Irritante reencuentro

sábado, marzo 22


Queridos amigos virtuales,

A la mañana siguiente, me dirigí al aeropuerto para volar por el cielo y olvidar los sucesos que habían zarandeado mi alma de sirena durante mi estancia en Praga. Ciertamente, mi mar particular parecía estar en calma, pero bajo la superficie traicioneras corrientes amenazaban con arrastrar a cualquiera que se adentrara en sus aguas. Creía que sobre las nubes las corrientes no podrían alcanzarme, pero de nuevo la vida tenía otros planes para mí.

Mientras atravesaba el pasillo, me llamó la atención que una pequeña mariposa naranja se posara fuera de una de las ventanillas del avión. Me senté en mi asiento de primera clase y pedí a la azafata que me trajera un té. Era una lástima que los calmantes no pudieran mezclarse con un delicioso martini. Al cabo de unos minutos lo trajo, pero llevaba algo más en la mano. Era una pamela que yo había perdido al escapar corriendo de un ascensor. Una extrema sensación de peligro me recorrió de pies a cabeza, dejándome paralizada.

– Volvemos a encontrarnos, Pamela –me dijo al oído una seductora voz.

Sobresaltada, me puse en pie de súbito, golpeando los brazos de la azafata. Todo ocurrió a cámara lenta. El té salió disparado por los aires violentamente. Yo me llevé las manos a la pamela ante la idea de que alguien saliera malherido con el agua caliente, o peor, que saliera con el vestido estropeado. Mi otra pamela, la que la azafata había llevado en la mano, tuvo la brillante idea de ir a parar a su cara, haciéndola caer sobre el regazo de un pasajero que, por fortuna, era bastante grueso.
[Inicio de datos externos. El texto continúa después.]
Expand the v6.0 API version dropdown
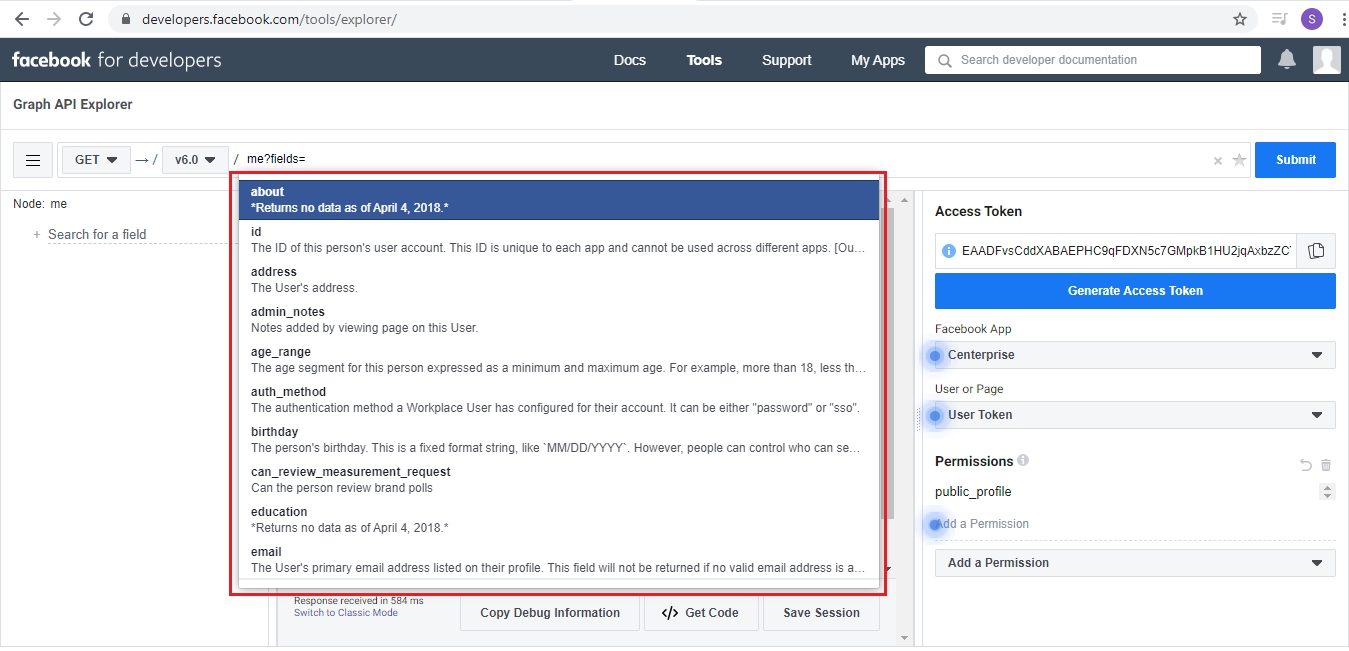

En cuanto procesé la trayectoria que tomaba el vaso de té, que se dirigía directo a la cabeza de una pobre anciana, me lancé con el brazo extendido, cual experimentada jugadora de béisbol. Una punzada de dolor me recorrió el cuello, recordándome que las jugadoras lesionadas deberían quedarse en el banquillo. Pero era demasiado tarde.

Iba directa al suelo cuando mi mano se cerró sobre el vaso. El té, milagrosamente, se mantuvo dentro de él. Y cuando pensé que iba a descoyuntarme contra un asiento vacío, algo me sostuvo en el aire: unos brazos cubiertos por un elegante traje italiano. Suspiré, aliviada, y busqué con los ojos a mi heroico salvador.

– ¡James! –grité.
– James Pagliai, a su servicio. Me alegro de volver a verla.
– ¡¿Qué hace usted aquí?!
– Salvarla de matarse contra el suelo, ¿no es evidente? –Entonces fui consciente de que nos encontrábamos en una postura de lo más inadecuada en un avión lleno de gente que nos miraba. Y por si eso fuera poco, James en ese momento me besó.
– ¡Pero qué hace! ¡¿Se ha vuelto loco?!
– Completamente.
– ¡No vuelva a hacer eso!
– Oh, pensé que era costumbre para usted saludar con ese gesto –sugirió con cara inocente–. Si no recuerdo mal, así se despidió de mí en un ascensor.
– ¡Ni se le ocurra volver a tocarme!
– Ah, de acuerdo. –Y James tuvo la absoluta e imperdonable desfachatez de, en lugar de ayudarme a incorporarme, dejarme sobre el suelo. Fue entonces cuando tuve deseos de matarle.
– ¡Cómo se atreve!
– Pensé que quería que dejara de tocarla, ¿no era así?
– ¡Pero no que me dejara en el suelo!
– ¿Entonces puedo o no puedo tocarla? Me está confundiendo.
– ¡Por el amor de Dior, de Dolce y de Gabbana! –gruñí de pura rabia–. ¡Es usted insoportable!
– Vaya, gracias, es todo un halago viniendo de su parte.
– ¡Oh! –chillé desesperada.

Y mientras utilizaba todas mis fuerzas mentales para no lanzar el té a la sonriente cara de James, regresé a mi asiento, entendiendo que este encuentro no había supuesto ninguna sorpresa para él.